Дальше был человек в гражданской одежде. Бесстрейд, уже привыкнувший к экзотике, возмутился:
- Что за мундир? Почему не по форме? Или вы человек не насекомый?
- Не насекомый, сэр. Я ответственный техник, учёный физик-изобретатель, профессор.
- Ну... - Бесстрейд нехотя покривился, - быть учёным - дело нехитрое, много ума не надо. Как вы оказались в театре - вот отчего содрагается мой разум и темнеет душа.
- Я тут в штате. Механик механизмов. Лондонец. Фамилия у таких, как я - Лоренс.
Бесстрейд необыкновенно быстро подобрел:
- Свой значит? Ну идите домой, раз так.
- Хорошо, - согласился Лоренс, - вздохнув, пойду. Будете у Темзы - заходите. Мама выпекает неплохой кипяточек.
Нащупав ход, все последующие стали тоже выдавать себя за англичан, и тоже были отпущены. Отпускались до тех пор, пока Бесстрейд не спохватился.
Людей всё меньше, а образ преступника туманен.
Тогда он решил пойти по второму разу и начал заново.

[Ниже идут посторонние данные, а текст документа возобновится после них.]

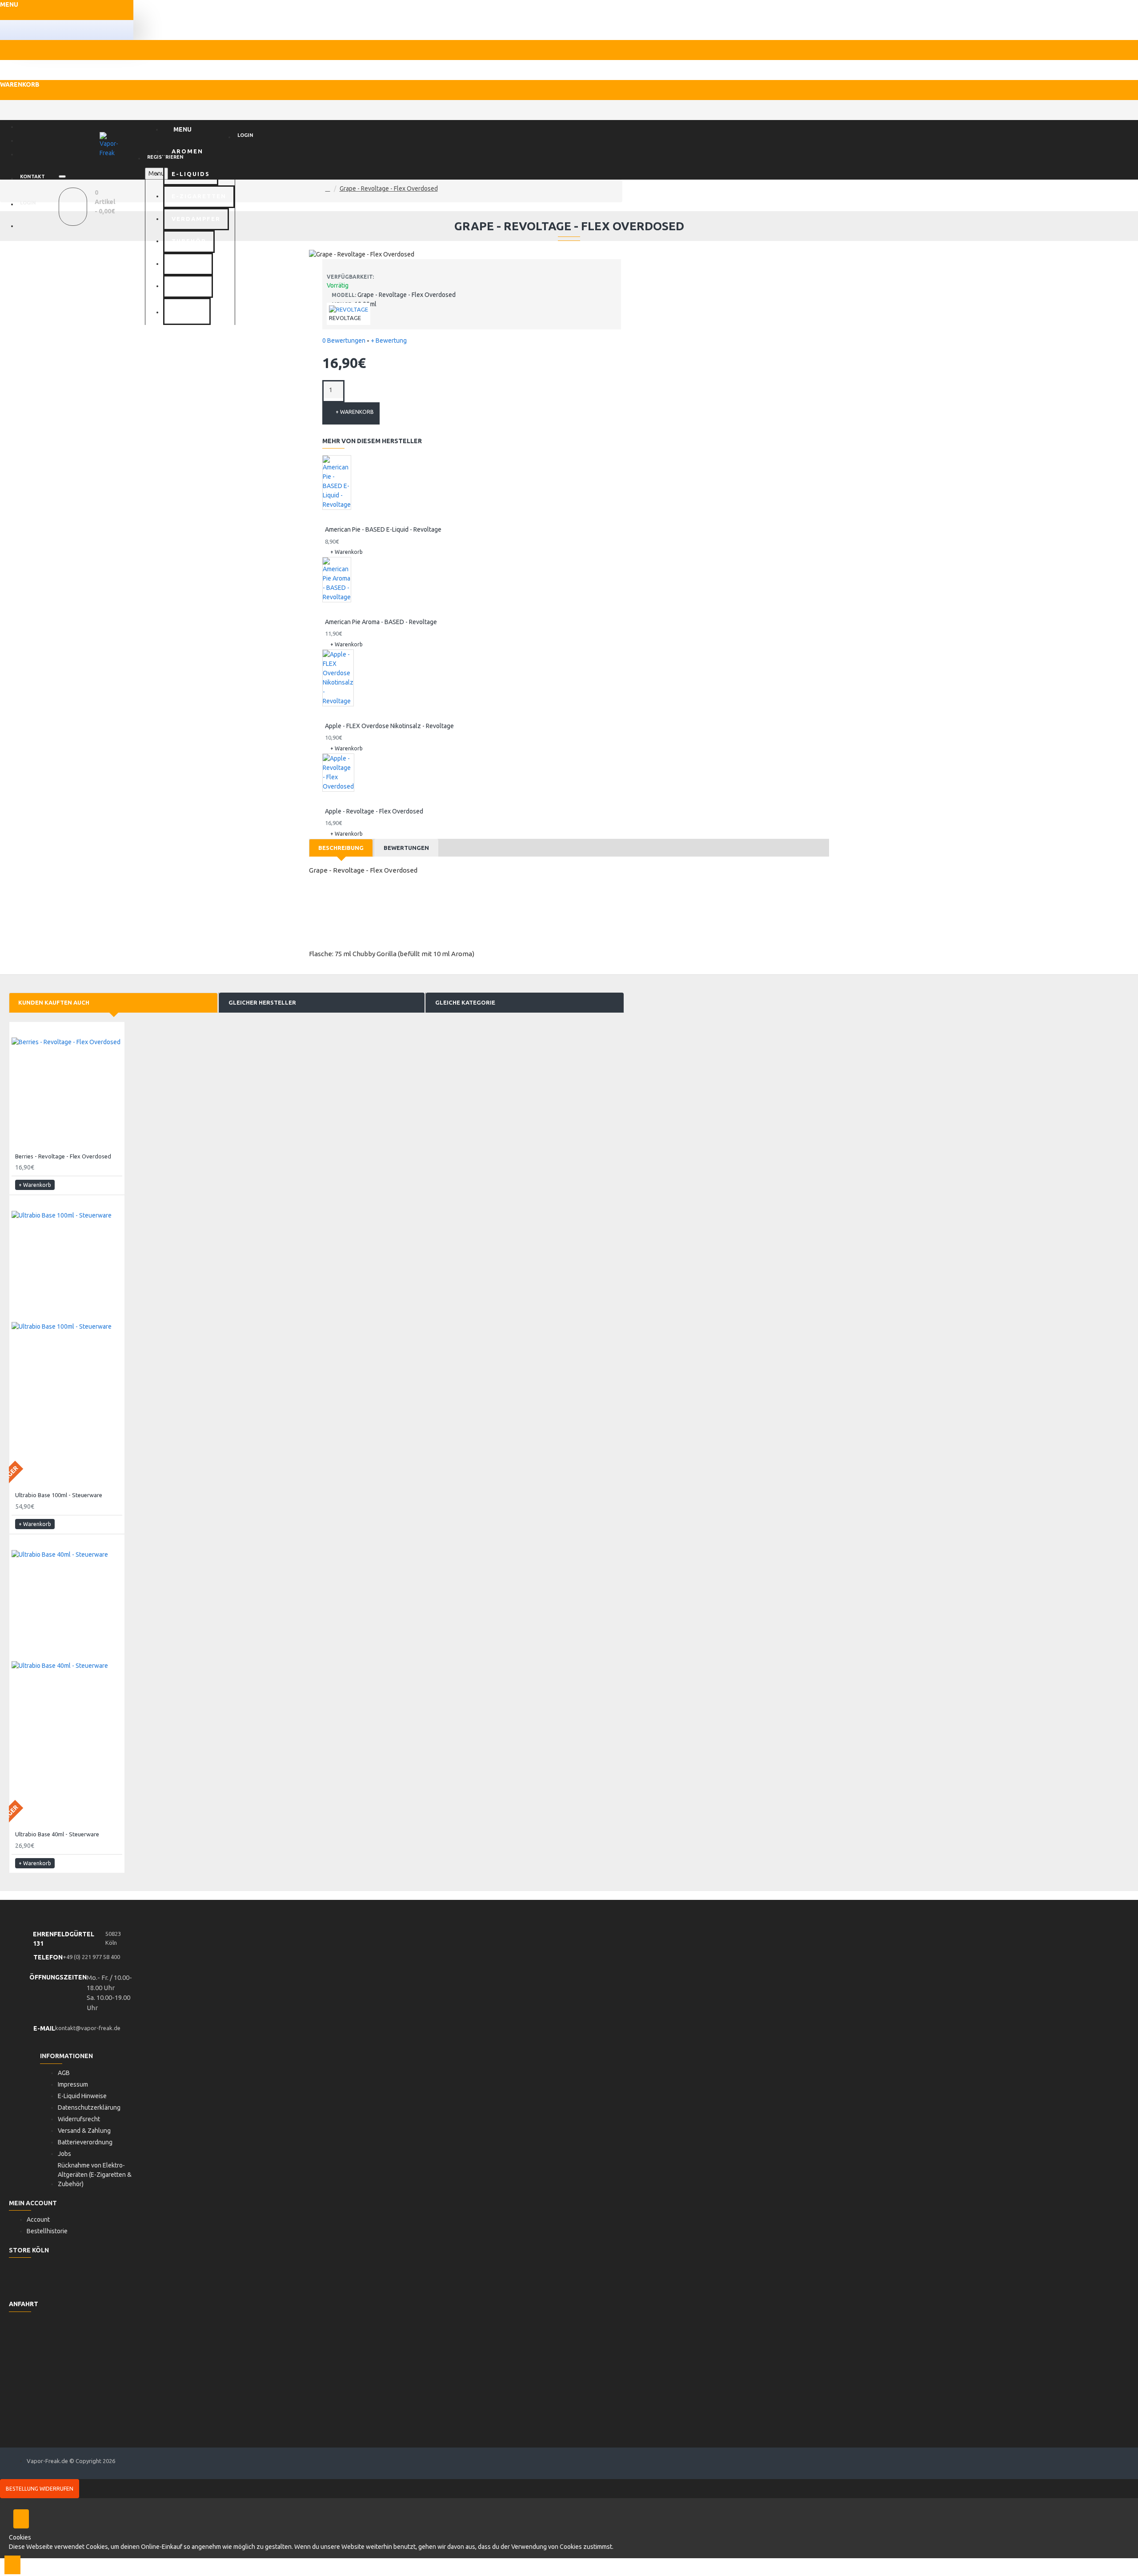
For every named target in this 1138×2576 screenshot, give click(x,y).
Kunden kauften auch (53, 1002)
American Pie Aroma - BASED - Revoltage (381, 621)
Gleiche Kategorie (465, 1002)
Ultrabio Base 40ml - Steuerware (57, 1834)
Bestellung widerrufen (39, 2489)
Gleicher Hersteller (262, 1002)
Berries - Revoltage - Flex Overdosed (63, 1156)
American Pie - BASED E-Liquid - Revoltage (383, 529)
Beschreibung (341, 848)
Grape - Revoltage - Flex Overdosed (389, 188)
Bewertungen (406, 848)
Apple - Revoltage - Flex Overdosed (374, 811)
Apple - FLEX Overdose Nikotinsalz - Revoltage (389, 725)
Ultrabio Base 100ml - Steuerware (58, 1495)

Для экономии времени диалоги сократил. Благодаря чему в них вкралось бледное однообразие.
- Убийца вы?
- Отнюдь, сэр. Разве ж такое мыслимо?
Походив так с часок, инспектор понял:
"Вот я, а вот и тупик вокруг меня".
- Что ж вы дурачите законность, - упрекнул он артистов, - где ваша конституционная устойчивость? Посиневшая, понимаете ли, есть, а преступник не обнаружен. Ситуация, надо сказать, небывалая. Придётся искать его среди... - и он повёл тяжёлый взор в зрительный зал.